Over the last number of years, the Irish economy has suffered enormously, and by extension so too have the Irish people. The bursting of the property bubble has had severe adverse implications for the economy, the public finances and the banking sector, and the fallout has been exacerbated by a global downturn.

However, the Deputy should also remember that it was strong export-led growth which provided the basis for the original pick-up in economic activity in the early to mid-1990s. This is how growth in a small open economy such as Ireland's should be driven, and we are once again seeing evidence of that, with exports growing by over 6% in 2010 and by 4.5 % in the first nine months of 2011. This growth is broadening out into the indigenous export sector, with areas such as agrifood and tourism performing well. The growth in our exports reflects significant improvements in competitiveness, which are allowing us to trade our way to recovery. Indeed, economic growth has returned, with my Department projecting that last year saw real GDP growth of 1%. As a result of the export-led recovery, the current account of the balance of payments has also returned to surplus, which shows that Ireland as a whole is once more paying its way. This is a crucial signal to investors.

Evidence of Ireland's enduring attractiveness as a location for foreign direct investment was underlined by the IDA's recent announcement that a record number of new investments were won last year. This will underpin further export growth into the future.

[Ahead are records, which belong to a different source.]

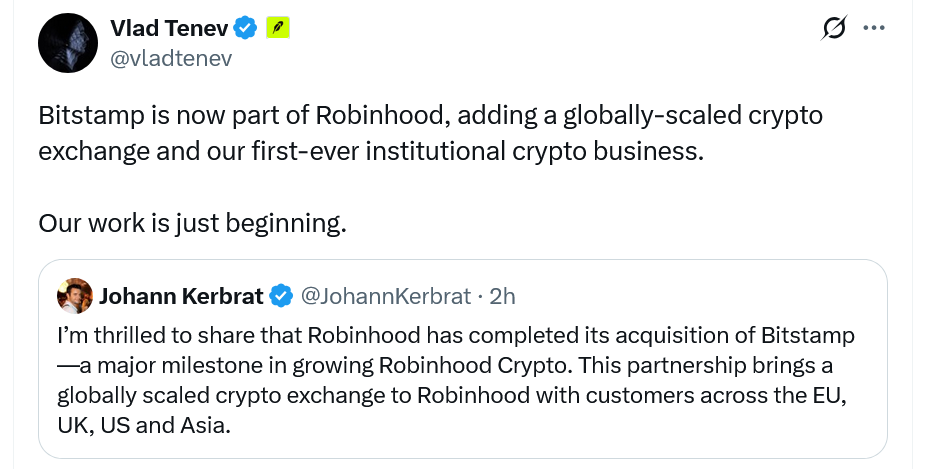Click the Vlad Tenev display name
This screenshot has height=469, width=928.
169,28

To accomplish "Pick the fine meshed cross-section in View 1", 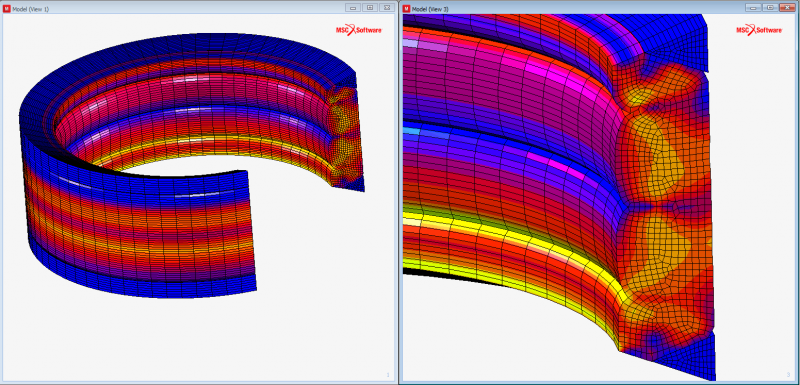I will coord(343,135).
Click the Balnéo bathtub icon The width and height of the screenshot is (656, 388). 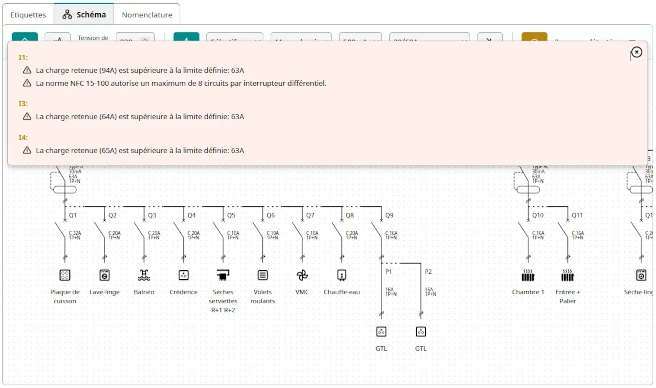pyautogui.click(x=144, y=275)
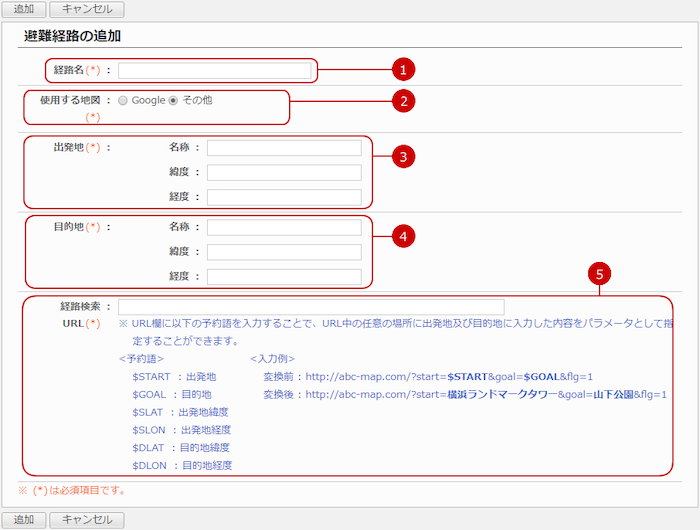The image size is (700, 530).
Task: Click red callout marker number 2
Action: [402, 100]
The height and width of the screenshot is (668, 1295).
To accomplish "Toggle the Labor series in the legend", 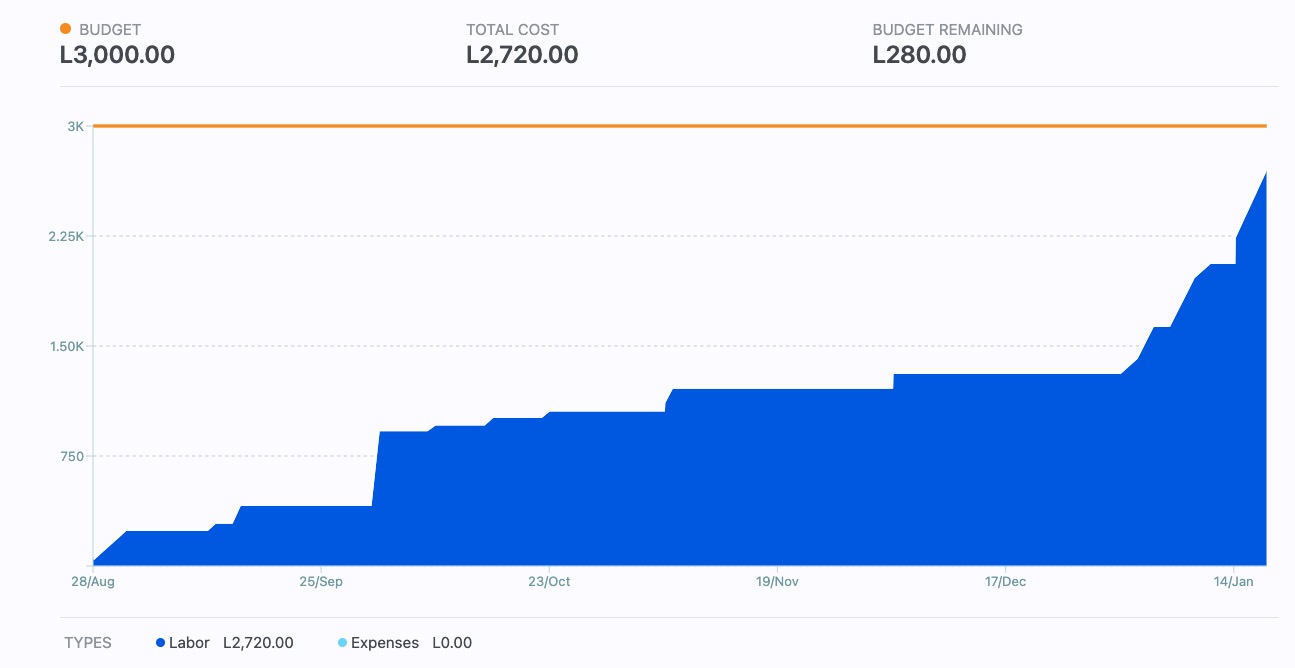I will pyautogui.click(x=189, y=643).
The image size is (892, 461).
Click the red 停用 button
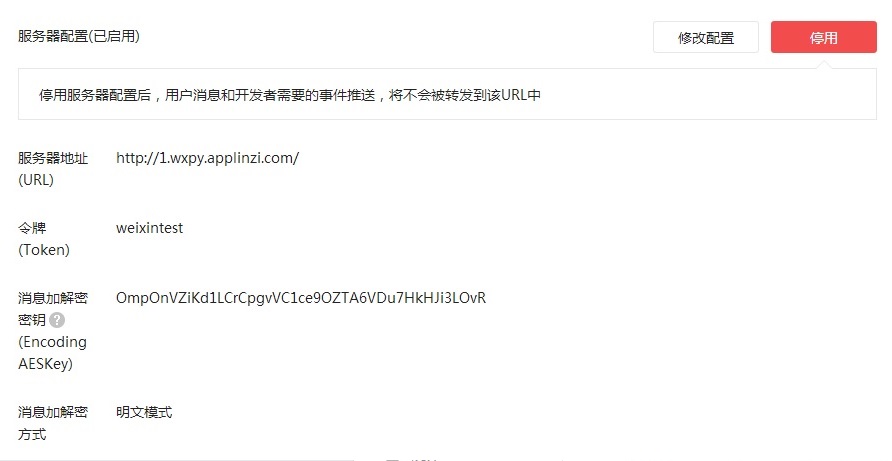coord(823,38)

While the economy is growing again, it will take time for export growth to feed through to the labour market and the domestic economy. Moreover, it will take households and firms time to work through the imbalances which had built up during the boom. The Government is acutely aware of the headwinds which the domestic economy faces in this regard. We have therefore taken a number of steps to support domestic activity and job creation, including the introduction of the jobs initiative shortly after coming into office and the structuring of the 2012 budget in such a way as to be as growth friendly as possible.

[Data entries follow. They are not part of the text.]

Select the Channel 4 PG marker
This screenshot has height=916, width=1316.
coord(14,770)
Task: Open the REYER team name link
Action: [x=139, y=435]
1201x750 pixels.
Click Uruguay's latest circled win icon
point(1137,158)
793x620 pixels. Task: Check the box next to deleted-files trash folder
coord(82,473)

The jobs initiative is an important part of the Government's overall strategy to establish the correct conditions to allow our domestic economy to recover, while at the same time respecting the requirement to return our public finances to a sustainable position. It should be viewed as one element of a wider strategy to support economic activity and will be followed up shortly by the action plan on jobs which the Minister for Jobs, Enterprise and Innovation will publish shortly.

Additional information not given on the floor of the House.

The establishment of NewERA and the strategic investment fund within the National Treasury Management Agency, which the Government announced last September, is a further major initiative within the domestic economic sphere. The Government has also taken a number of steps to ensure there is sufficient credit available to business. I have also sought to support firms and encourage job creation through extending the three-year start-up relief scheme, improving the research and development tax credit scheme and replacing the business expansion scheme with a new employment and investment incentive.

While the Government is taking every step to support the recovery of the domestic economy, there is no quick-fix solution. We must continue to deliver on our commitments under our EU-IMF programme and, in so doing, we will ensure that the programme works for us. The challenges are substantial and this is why the Government has focused on three main priorities; restoring order to the public finances, repairing the banking system and restructuring the economy towards a sustainable growth model. We are on track to bring the deficit below 3% of GDP by 2015, the banking system has been recapitalised and the economy returned to growth last year following three successive years of annual declines. In short, the Government is delivering a return to sustainable growth which capitalises upon the underlying strengths of the Irish economy.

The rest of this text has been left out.